» **Exercise**
Which lines of the data contain the string "will"? Copy every one of them.

» **Dataset entries**

***

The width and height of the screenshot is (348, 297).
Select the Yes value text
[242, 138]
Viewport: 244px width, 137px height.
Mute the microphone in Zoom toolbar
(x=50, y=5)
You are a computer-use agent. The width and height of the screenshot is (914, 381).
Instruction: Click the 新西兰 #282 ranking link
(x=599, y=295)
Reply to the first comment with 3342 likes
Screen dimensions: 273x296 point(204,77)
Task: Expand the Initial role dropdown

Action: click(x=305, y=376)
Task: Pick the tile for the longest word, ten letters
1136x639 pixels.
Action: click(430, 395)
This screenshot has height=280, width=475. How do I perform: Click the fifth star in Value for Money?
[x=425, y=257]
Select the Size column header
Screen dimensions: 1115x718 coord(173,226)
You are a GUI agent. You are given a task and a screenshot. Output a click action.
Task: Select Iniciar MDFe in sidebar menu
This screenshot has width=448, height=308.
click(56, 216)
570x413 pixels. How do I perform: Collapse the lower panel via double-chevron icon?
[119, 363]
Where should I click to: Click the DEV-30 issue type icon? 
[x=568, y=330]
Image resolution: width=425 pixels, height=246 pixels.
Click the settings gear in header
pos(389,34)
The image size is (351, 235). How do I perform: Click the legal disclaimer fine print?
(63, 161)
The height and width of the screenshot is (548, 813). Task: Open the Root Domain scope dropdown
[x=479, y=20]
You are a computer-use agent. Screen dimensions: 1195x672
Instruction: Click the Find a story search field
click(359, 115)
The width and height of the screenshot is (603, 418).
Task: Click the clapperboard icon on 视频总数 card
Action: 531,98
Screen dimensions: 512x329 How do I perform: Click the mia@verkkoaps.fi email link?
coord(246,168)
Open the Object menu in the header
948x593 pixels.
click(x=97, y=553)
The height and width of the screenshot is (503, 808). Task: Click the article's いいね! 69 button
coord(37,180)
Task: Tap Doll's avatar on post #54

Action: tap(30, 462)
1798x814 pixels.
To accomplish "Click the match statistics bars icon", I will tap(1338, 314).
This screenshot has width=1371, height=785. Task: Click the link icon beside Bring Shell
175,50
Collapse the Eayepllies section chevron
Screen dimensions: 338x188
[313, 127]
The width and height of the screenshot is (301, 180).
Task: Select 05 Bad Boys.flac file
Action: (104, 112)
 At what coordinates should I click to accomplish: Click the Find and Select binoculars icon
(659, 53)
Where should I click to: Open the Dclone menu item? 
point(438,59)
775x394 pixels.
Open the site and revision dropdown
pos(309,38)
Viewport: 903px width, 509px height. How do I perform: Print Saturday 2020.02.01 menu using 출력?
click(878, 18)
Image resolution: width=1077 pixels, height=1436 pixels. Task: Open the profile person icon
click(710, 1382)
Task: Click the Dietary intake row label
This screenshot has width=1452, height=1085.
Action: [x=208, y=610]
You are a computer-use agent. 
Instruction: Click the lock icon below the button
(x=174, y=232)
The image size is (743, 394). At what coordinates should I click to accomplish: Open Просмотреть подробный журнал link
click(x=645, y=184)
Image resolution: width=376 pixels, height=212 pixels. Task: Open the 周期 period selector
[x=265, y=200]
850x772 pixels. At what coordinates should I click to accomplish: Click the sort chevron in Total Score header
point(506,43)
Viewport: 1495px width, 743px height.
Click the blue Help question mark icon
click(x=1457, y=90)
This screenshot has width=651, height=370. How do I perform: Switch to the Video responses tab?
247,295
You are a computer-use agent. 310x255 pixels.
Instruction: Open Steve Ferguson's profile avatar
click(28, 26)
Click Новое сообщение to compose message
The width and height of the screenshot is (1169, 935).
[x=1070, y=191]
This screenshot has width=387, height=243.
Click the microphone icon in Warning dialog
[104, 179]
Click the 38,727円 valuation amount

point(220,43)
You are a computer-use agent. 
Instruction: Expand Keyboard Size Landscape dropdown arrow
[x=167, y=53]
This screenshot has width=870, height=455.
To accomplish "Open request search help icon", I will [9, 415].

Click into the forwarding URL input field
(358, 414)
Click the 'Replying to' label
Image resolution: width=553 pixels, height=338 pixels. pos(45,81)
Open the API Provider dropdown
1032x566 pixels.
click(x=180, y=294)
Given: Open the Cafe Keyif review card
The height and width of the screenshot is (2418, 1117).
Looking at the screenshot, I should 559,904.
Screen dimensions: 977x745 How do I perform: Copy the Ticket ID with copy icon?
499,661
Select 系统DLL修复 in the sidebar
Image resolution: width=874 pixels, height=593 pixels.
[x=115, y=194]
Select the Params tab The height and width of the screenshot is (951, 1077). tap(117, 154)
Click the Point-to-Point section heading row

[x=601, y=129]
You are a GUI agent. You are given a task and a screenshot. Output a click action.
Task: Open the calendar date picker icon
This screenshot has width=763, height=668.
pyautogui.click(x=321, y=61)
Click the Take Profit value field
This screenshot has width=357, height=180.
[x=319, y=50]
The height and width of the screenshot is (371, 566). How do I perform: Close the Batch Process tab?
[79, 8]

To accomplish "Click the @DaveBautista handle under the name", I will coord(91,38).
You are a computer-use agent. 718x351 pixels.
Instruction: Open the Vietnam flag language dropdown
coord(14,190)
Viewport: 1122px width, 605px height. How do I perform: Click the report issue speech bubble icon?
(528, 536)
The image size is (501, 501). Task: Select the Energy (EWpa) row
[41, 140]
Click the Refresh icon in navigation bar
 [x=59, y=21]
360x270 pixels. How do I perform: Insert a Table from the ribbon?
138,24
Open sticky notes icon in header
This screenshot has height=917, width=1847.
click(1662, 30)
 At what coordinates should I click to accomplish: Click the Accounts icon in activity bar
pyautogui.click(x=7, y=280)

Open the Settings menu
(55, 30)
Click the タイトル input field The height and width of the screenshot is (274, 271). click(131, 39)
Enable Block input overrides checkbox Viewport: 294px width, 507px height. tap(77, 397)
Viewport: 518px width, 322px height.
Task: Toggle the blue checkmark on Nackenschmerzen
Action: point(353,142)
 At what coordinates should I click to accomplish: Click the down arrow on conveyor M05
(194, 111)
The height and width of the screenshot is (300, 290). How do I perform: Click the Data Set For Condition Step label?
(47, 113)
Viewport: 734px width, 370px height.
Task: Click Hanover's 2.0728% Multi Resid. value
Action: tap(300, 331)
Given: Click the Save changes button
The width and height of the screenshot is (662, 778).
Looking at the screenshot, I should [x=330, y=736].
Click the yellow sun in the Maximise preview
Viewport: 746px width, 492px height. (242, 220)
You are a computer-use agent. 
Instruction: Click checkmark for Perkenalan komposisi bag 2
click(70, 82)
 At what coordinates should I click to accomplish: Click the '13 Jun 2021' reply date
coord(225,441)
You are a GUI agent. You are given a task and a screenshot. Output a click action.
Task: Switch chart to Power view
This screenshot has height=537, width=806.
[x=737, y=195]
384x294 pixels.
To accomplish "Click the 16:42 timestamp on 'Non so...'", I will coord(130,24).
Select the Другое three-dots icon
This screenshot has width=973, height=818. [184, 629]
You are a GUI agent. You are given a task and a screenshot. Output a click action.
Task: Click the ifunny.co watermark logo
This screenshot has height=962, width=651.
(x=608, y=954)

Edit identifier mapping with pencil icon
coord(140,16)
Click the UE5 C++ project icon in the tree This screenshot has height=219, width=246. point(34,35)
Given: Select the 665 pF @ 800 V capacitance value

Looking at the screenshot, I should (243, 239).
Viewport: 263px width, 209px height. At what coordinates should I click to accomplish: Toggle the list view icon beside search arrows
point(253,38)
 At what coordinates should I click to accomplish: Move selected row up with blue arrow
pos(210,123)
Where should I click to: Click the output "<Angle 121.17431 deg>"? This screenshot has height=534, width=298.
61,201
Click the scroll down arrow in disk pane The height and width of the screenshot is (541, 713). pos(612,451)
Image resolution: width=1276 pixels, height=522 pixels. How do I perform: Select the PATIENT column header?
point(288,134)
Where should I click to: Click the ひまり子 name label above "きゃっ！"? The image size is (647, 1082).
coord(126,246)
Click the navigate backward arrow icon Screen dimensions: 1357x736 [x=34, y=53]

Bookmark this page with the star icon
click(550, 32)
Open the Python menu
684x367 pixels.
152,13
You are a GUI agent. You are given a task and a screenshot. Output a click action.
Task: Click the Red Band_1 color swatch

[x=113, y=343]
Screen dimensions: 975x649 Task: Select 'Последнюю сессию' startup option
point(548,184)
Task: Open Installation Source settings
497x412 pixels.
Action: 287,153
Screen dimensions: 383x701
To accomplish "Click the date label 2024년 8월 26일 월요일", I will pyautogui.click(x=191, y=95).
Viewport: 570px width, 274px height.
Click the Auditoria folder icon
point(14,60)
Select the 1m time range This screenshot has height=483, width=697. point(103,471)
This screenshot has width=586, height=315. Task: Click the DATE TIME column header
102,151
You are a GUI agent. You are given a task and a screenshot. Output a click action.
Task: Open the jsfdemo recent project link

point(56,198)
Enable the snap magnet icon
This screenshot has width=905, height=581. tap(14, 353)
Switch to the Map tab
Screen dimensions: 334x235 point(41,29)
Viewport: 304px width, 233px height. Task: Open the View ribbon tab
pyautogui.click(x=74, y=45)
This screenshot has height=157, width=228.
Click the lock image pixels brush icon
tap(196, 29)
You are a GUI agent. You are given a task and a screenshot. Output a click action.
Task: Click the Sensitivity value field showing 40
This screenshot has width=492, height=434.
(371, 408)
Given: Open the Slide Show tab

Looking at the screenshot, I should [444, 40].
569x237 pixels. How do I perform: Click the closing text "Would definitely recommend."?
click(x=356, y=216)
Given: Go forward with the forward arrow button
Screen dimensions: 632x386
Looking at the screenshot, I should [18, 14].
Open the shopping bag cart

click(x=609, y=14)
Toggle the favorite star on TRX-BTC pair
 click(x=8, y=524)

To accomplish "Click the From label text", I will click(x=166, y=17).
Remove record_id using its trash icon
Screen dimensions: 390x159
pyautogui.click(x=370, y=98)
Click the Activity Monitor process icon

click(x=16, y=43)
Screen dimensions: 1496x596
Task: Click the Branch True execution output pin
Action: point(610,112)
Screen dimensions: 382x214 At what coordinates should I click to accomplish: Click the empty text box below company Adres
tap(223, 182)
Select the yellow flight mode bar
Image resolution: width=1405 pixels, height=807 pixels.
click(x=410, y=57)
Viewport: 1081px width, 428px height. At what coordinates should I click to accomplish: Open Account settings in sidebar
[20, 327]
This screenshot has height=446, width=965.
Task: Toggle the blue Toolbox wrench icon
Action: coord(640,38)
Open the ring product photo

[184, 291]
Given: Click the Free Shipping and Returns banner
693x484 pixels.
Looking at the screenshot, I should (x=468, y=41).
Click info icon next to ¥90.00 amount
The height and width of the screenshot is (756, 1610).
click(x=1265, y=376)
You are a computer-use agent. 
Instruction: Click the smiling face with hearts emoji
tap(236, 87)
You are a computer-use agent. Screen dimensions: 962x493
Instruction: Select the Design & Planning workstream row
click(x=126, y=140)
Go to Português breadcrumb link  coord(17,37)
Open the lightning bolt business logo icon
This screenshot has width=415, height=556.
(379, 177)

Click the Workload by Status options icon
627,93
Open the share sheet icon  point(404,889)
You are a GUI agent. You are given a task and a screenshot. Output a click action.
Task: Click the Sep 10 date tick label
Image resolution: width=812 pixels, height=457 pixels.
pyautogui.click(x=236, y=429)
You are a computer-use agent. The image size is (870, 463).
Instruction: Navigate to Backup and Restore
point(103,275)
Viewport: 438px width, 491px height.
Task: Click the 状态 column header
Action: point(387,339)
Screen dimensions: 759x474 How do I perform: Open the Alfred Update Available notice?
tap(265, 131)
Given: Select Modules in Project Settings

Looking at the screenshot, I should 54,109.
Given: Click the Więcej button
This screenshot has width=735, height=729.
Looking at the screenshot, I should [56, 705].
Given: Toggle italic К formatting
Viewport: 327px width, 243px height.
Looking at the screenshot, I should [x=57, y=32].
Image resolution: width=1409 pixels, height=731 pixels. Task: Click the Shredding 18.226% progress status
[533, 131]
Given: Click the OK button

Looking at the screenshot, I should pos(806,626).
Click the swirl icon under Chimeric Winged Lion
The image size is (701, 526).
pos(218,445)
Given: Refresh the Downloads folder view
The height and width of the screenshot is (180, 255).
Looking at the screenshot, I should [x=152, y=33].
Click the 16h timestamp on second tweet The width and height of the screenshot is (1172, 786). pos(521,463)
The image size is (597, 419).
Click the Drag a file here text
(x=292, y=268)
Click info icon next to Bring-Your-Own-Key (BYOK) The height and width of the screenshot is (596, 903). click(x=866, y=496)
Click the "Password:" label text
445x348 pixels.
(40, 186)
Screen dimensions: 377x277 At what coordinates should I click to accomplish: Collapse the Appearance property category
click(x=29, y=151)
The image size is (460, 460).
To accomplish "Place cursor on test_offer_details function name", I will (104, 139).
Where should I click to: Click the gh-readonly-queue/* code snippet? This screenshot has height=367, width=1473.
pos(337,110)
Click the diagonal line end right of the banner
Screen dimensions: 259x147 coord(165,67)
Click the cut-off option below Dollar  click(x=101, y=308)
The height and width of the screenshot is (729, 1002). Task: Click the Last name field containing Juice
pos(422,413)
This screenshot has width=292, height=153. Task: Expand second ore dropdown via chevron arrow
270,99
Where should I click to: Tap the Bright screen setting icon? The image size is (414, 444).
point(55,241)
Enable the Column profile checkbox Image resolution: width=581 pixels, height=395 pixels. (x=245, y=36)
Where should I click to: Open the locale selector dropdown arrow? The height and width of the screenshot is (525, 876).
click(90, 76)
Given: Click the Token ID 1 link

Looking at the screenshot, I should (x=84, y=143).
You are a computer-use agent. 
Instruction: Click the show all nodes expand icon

***

» **Exercise answer**
To accomplish "Click the match statistics bars icon", I will tap(1338, 314).
To accomplish "Open request search help icon", I will [9, 415].
To accomplish "Click the @DaveBautista handle under the name", I will coord(91,38).
To accomplish "Click the 16:42 timestamp on 'Non so...'", I will coord(130,24).
To accomplish "Click the date label 2024년 8월 26일 월요일", I will pyautogui.click(x=191, y=95).
To accomplish "Click the From label text", I will click(x=166, y=17).
To accomplish "Place cursor on test_offer_details function name", I will (104, 139).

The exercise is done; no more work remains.